From the data below, copy exactly the lines that lie between the one holding "Dit Japanse citrusfruit" and the one holding "Home (621, 28)", including both, and nothing more.
-.-.-
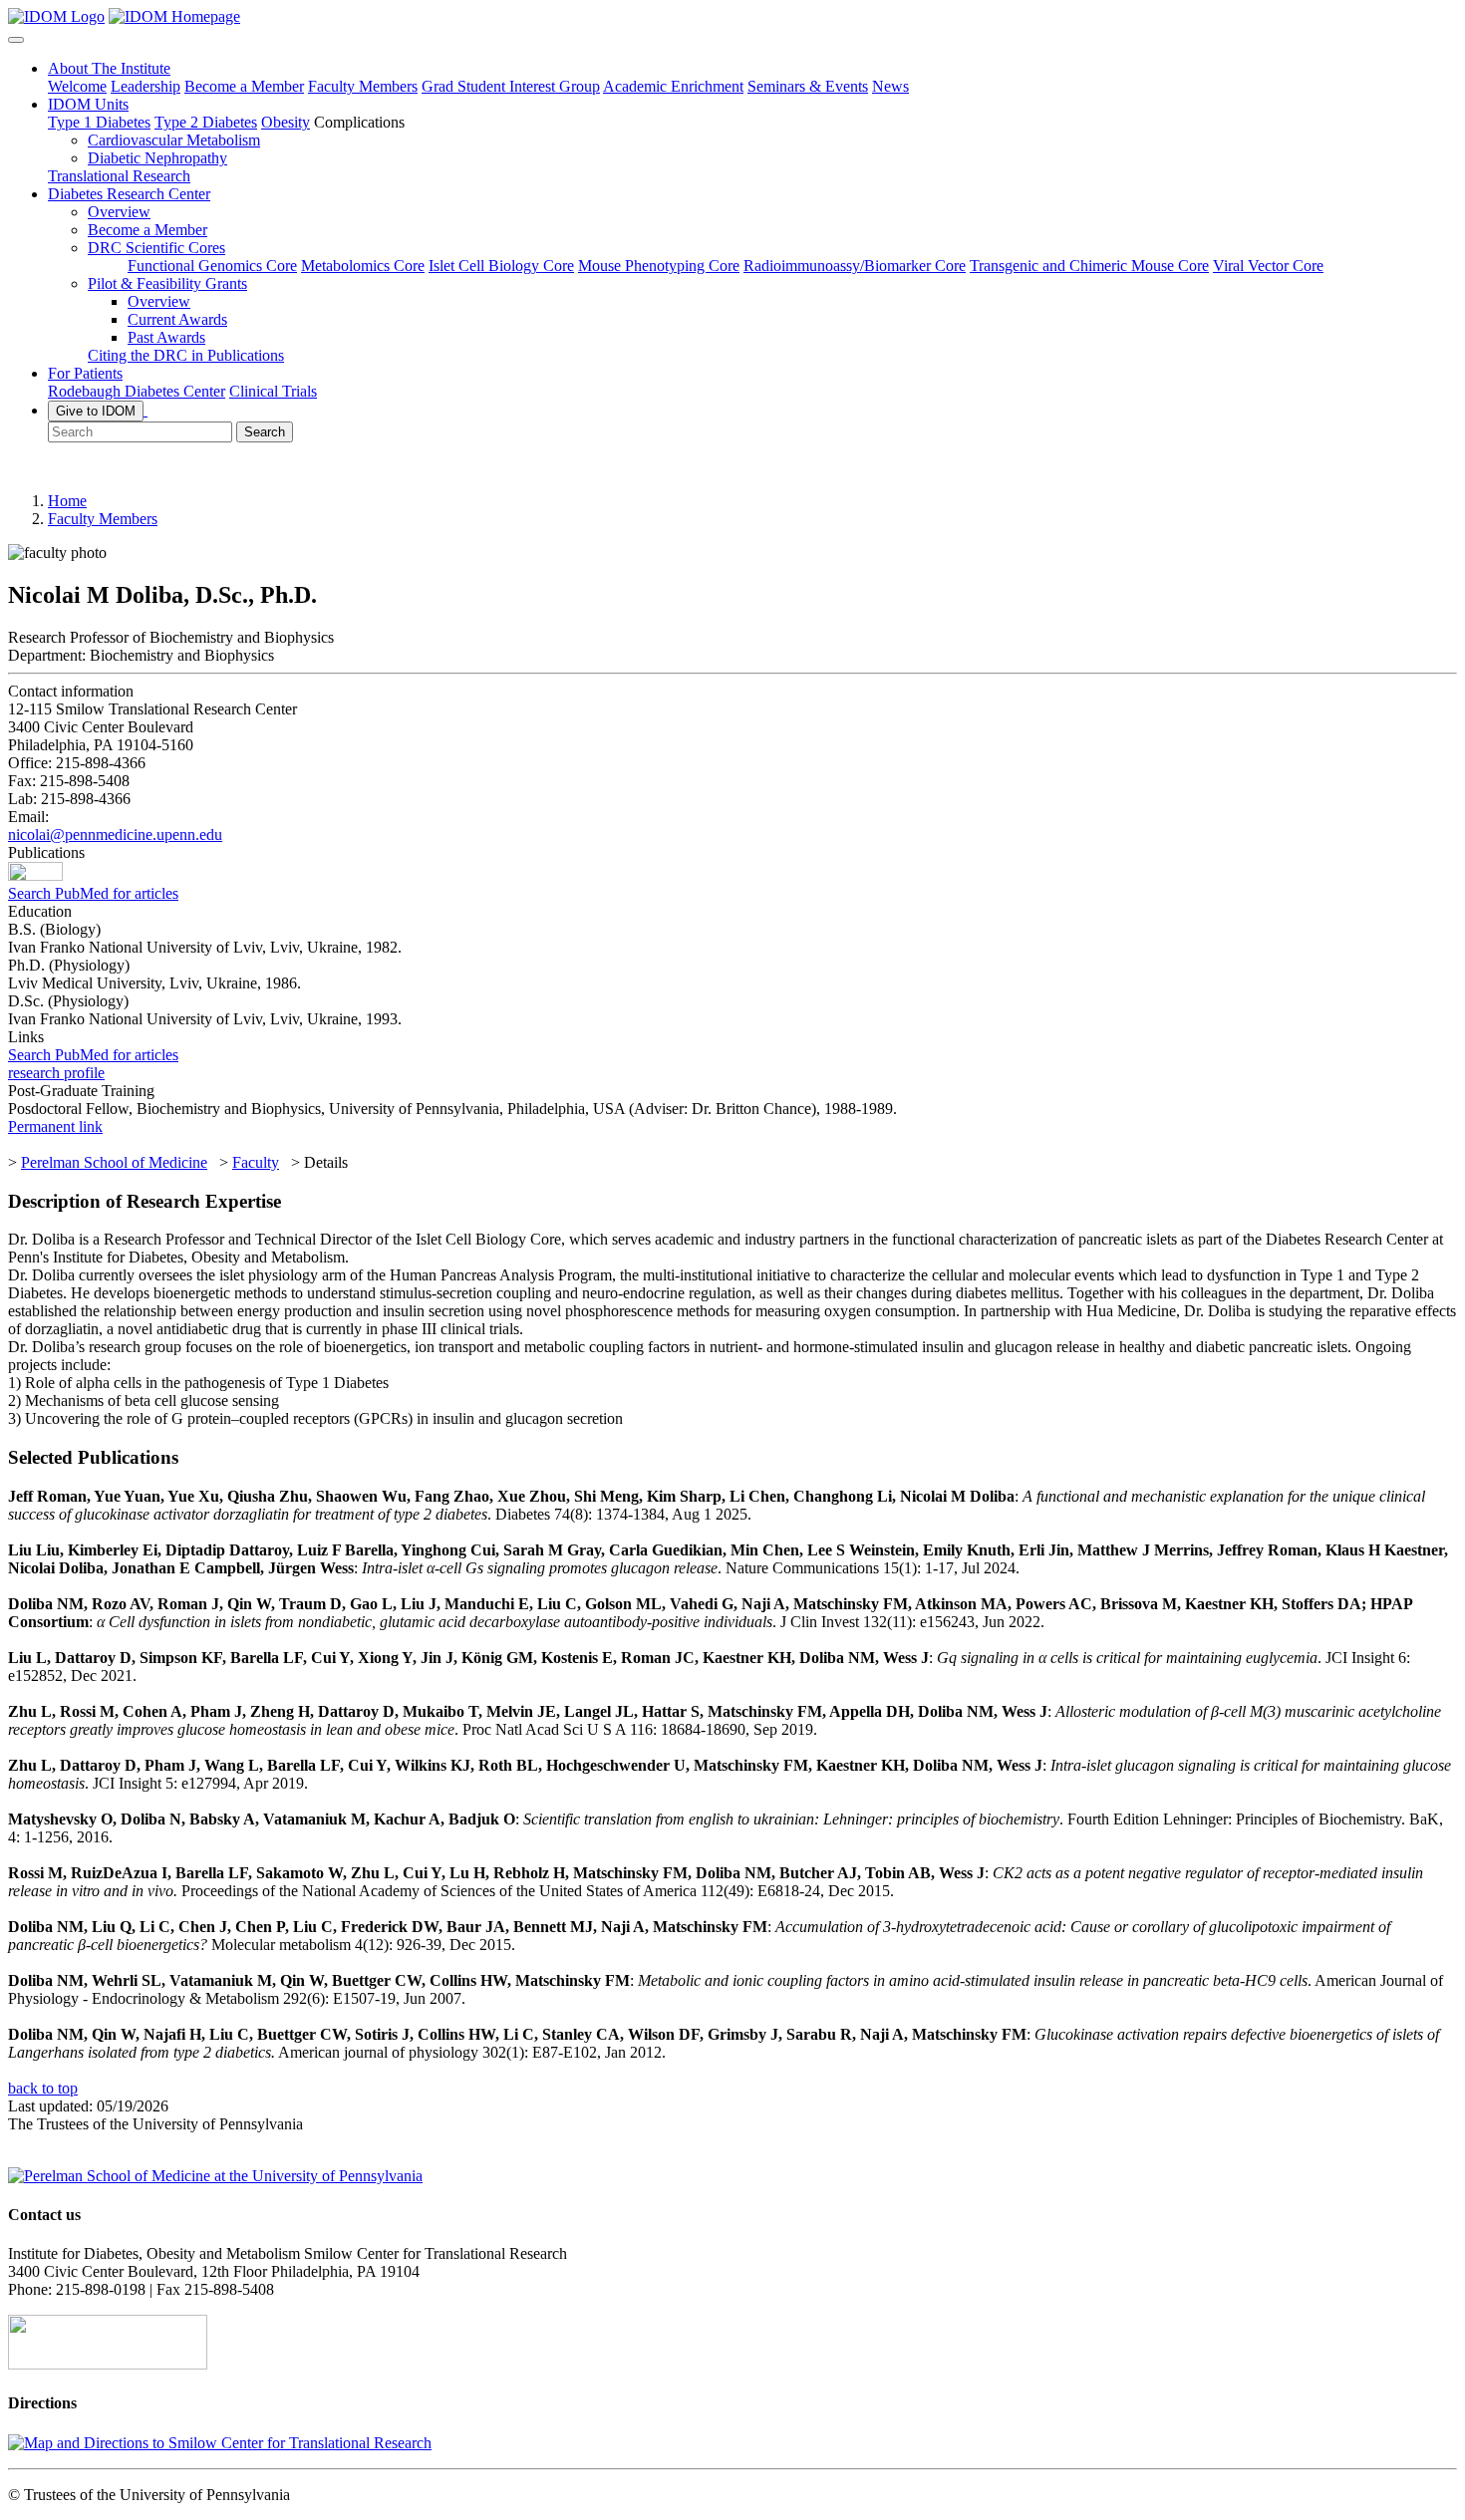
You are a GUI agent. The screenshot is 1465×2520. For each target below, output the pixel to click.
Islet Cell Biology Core (501, 265)
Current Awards (177, 319)
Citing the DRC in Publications (186, 355)
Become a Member (244, 86)
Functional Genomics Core (212, 265)
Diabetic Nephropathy (157, 157)
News (890, 86)
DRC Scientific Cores (156, 247)
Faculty (255, 1162)
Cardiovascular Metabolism (174, 140)
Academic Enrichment (673, 86)
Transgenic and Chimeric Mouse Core (1089, 265)
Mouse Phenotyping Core (658, 265)
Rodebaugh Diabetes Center (136, 391)
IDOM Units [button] (88, 104)
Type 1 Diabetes (99, 122)
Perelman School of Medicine (114, 1162)
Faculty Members (363, 86)
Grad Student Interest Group (511, 86)
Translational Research (119, 175)
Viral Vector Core (1268, 265)
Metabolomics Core (363, 265)
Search (264, 431)
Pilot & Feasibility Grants (167, 283)
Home (67, 500)
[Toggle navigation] (16, 40)
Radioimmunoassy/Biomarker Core (854, 265)
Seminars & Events (807, 86)
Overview (119, 211)
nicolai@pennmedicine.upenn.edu (115, 834)
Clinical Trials (273, 391)
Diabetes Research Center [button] (129, 193)
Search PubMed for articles (93, 893)
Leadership (145, 86)
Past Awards (166, 337)
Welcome (77, 86)
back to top (43, 2088)
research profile (56, 1072)
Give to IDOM (96, 411)
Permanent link (55, 1126)
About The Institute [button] (109, 68)
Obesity (285, 122)
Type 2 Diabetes (205, 122)
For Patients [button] (85, 373)
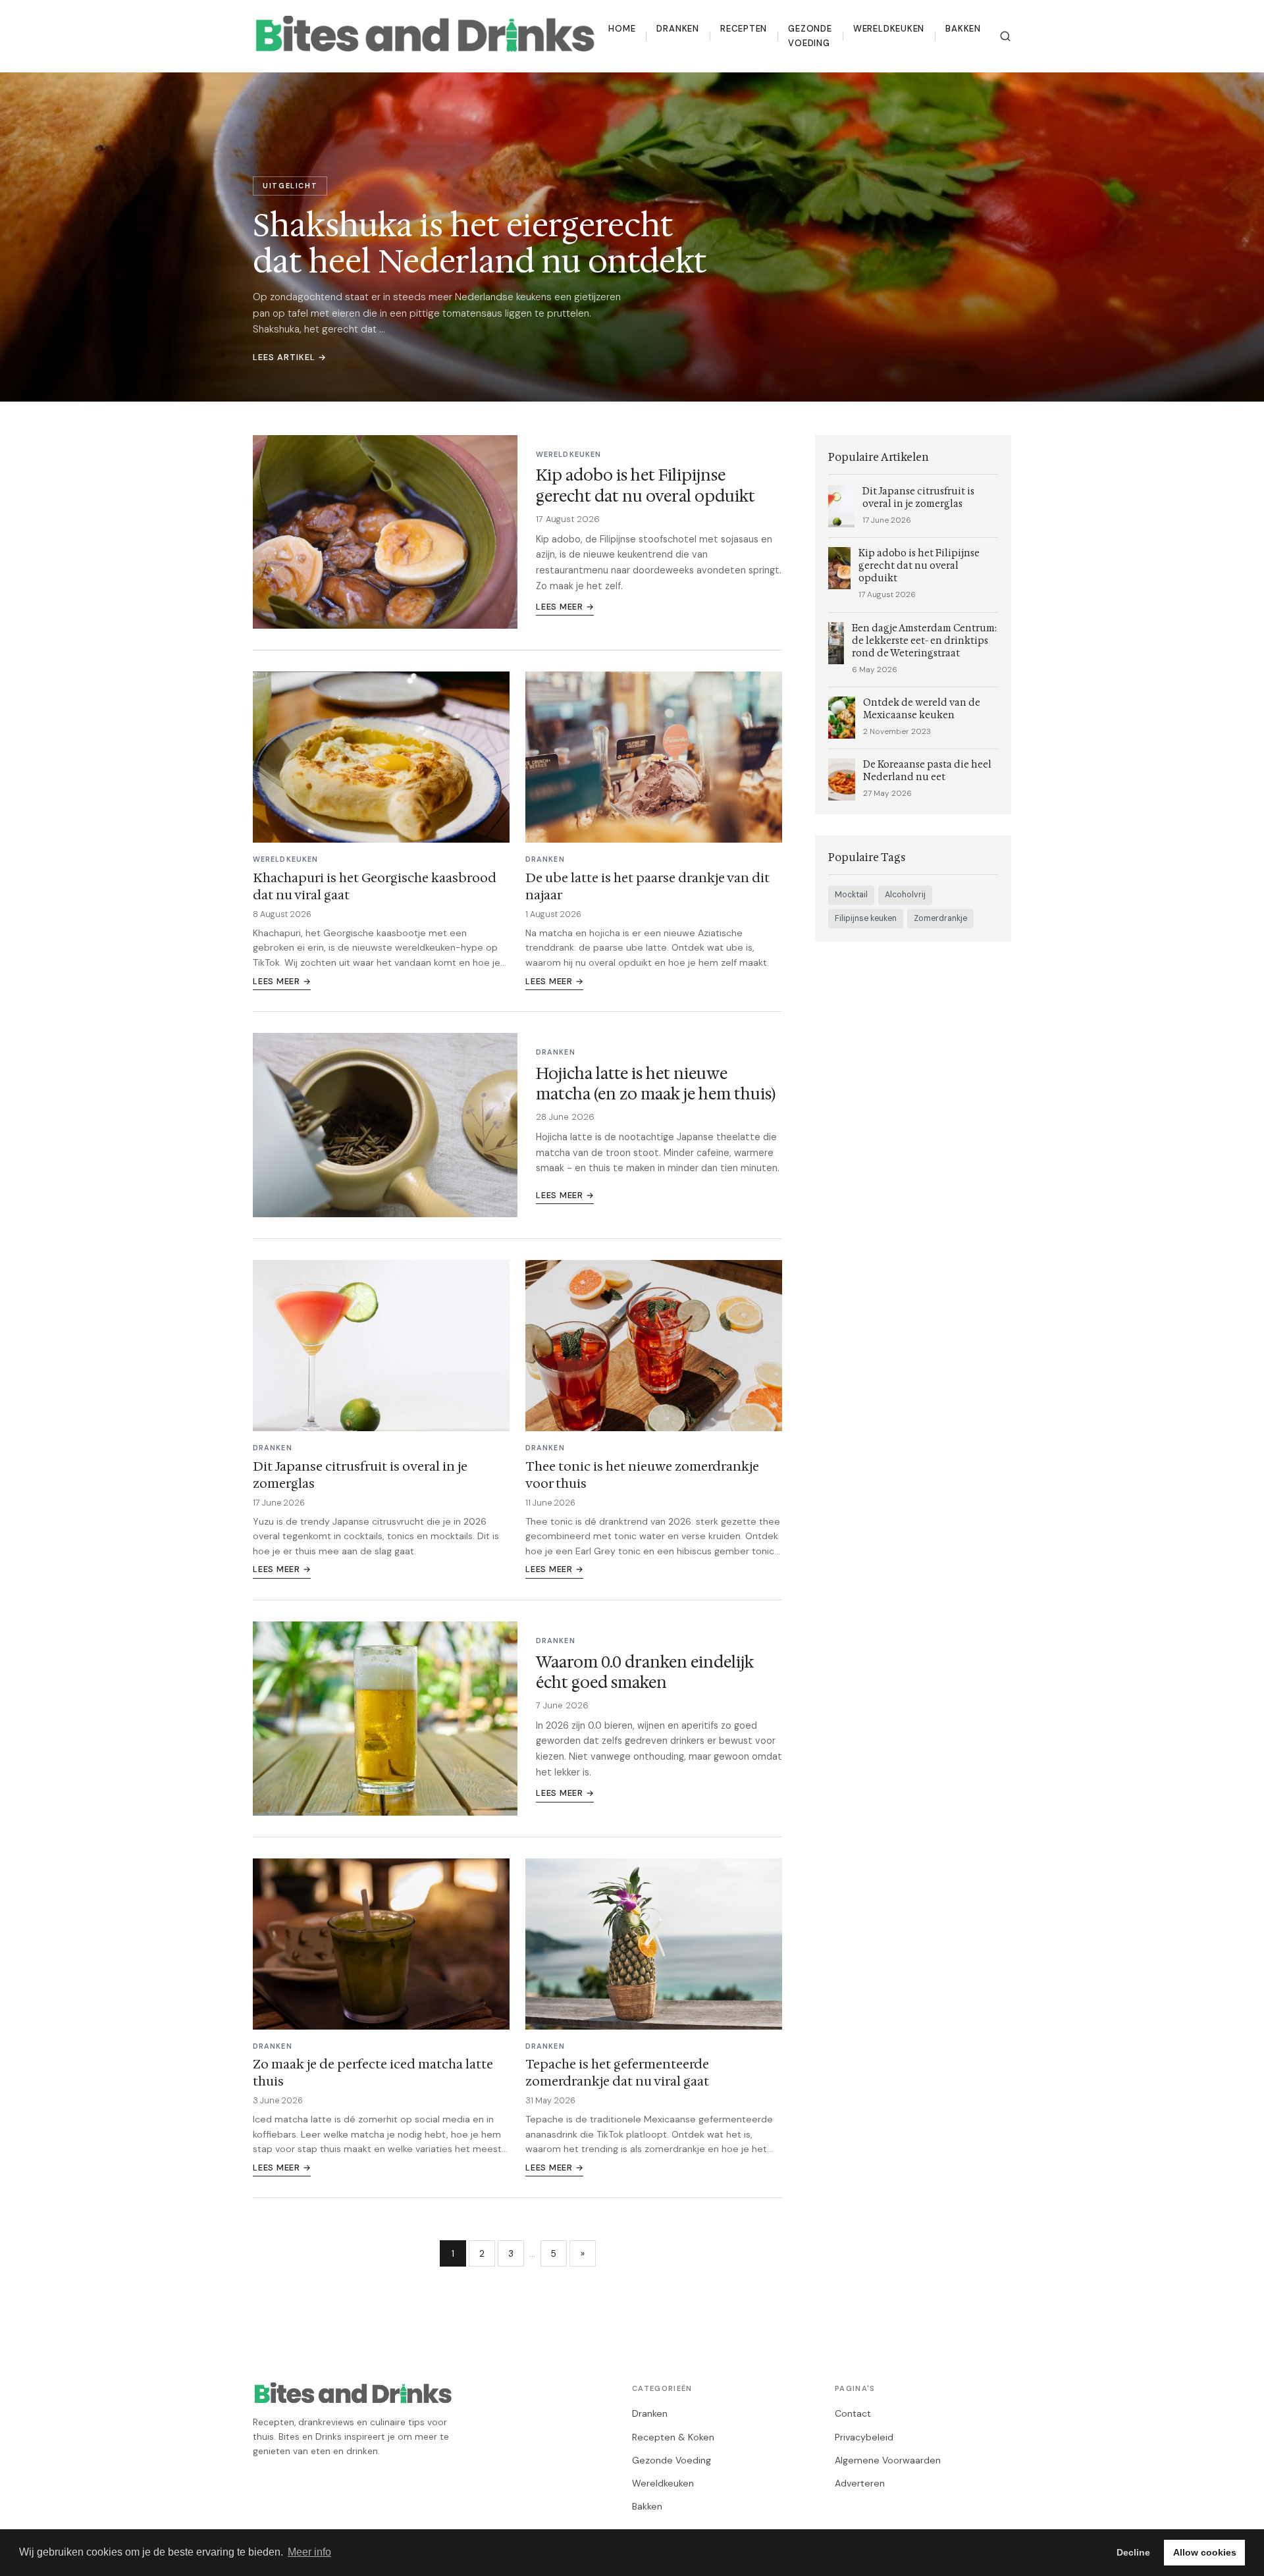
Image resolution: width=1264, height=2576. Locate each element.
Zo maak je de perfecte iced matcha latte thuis (373, 2072)
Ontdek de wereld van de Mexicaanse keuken (921, 709)
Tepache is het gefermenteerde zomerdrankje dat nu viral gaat (617, 2072)
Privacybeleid (864, 2437)
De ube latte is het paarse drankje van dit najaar (647, 886)
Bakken (963, 28)
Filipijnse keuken (866, 918)
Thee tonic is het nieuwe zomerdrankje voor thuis (642, 1475)
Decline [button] (1133, 2552)
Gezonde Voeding (810, 36)
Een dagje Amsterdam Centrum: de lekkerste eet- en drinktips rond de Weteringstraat (924, 641)
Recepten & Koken (673, 2437)
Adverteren (860, 2483)
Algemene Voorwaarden (888, 2460)
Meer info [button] (309, 2552)
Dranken (677, 28)
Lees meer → (565, 606)
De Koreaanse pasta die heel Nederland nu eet (927, 770)
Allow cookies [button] (1204, 2552)
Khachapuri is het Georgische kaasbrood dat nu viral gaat (374, 886)
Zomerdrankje (940, 918)
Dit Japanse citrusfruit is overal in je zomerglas (360, 1475)
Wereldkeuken (888, 28)
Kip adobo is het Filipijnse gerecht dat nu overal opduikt (645, 485)
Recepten (743, 28)
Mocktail (851, 894)
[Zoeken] (1005, 36)
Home (621, 28)
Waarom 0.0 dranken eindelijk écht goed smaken (645, 1672)
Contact (853, 2413)
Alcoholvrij (905, 894)
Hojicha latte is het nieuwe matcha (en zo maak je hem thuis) (656, 1084)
-.-.-
_Exercise solution_
Dit Japanse citrusfruit is overal in je zomerglas (360, 1475)
Wereldkeuken (888, 28)
Kip adobo is het Filipijnse gerecht dat nu overal opduikt (645, 485)
Recepten (743, 28)
Mocktail (851, 894)
[Zoeken] (1005, 36)
Home (621, 28)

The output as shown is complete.